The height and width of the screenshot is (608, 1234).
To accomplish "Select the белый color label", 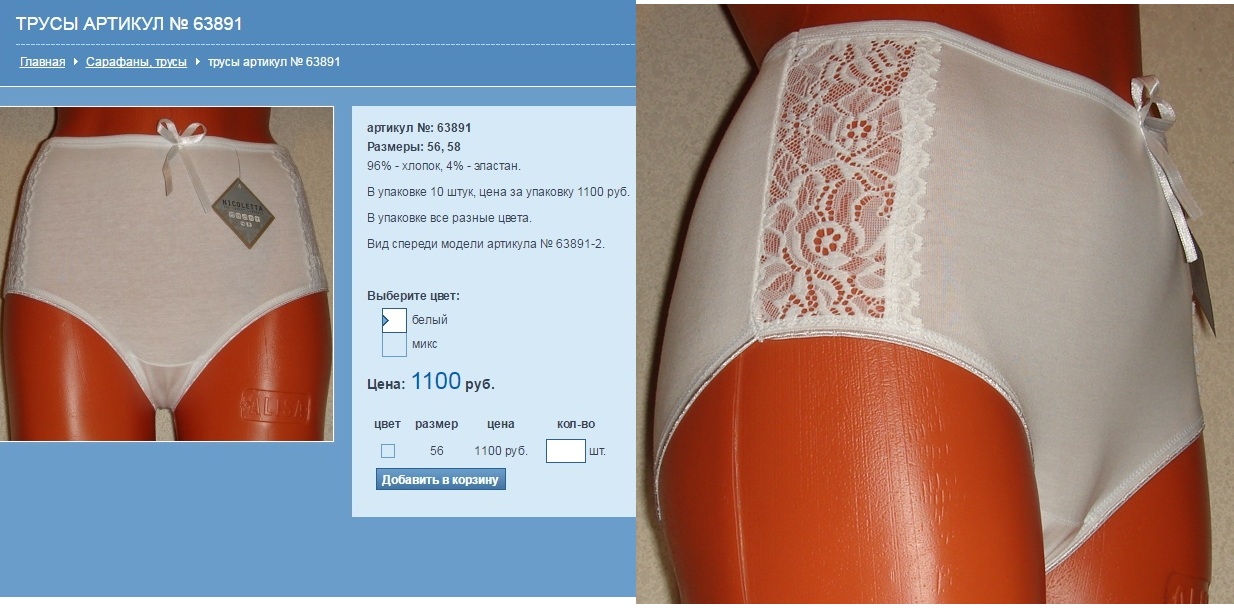I will click(429, 320).
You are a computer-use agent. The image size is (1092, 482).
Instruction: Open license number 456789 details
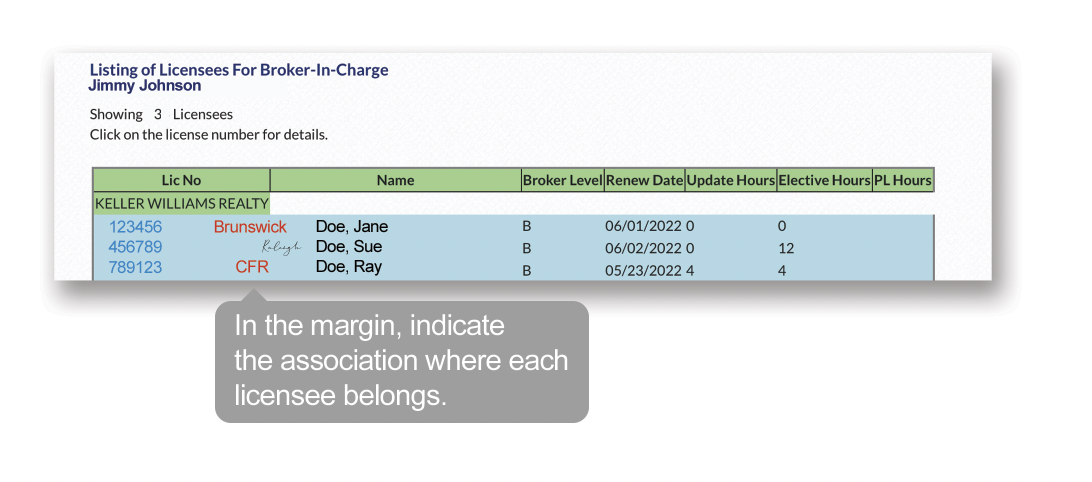(135, 247)
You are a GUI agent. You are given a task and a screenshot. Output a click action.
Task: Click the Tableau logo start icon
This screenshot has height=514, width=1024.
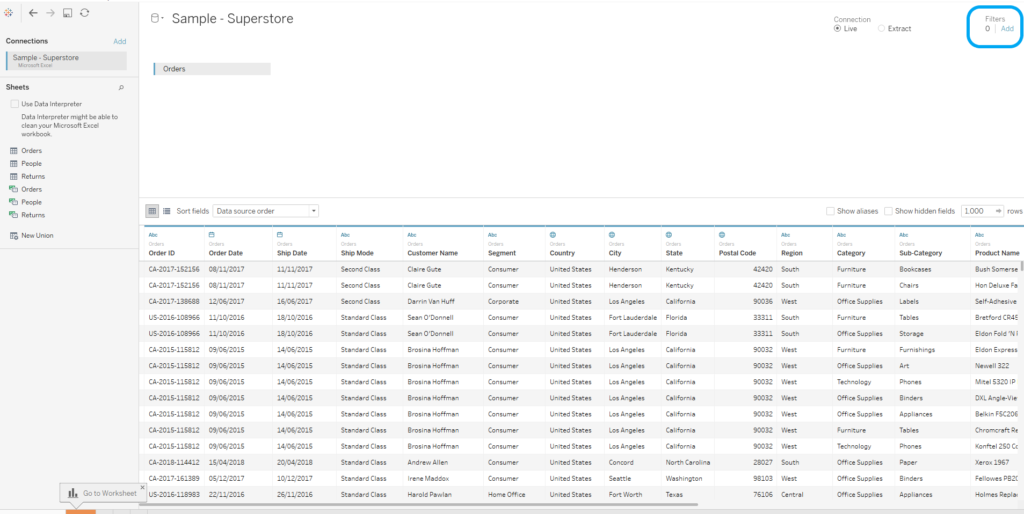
=======
*What is expected:* Reproduce word for word the lines from the line holding "You are a computer-use" through the last line of the material above, inclusive, and keep pictures out of it.

*Solution to this problem:*
You are a computer-use agent. The image size is (1092, 482).
Instruction: Open license number 456789 details
(135, 247)
You are a GUI agent. You are given a task and a screenshot. Output a click action.
Task: Click the Tableau logo start icon
This screenshot has height=514, width=1024.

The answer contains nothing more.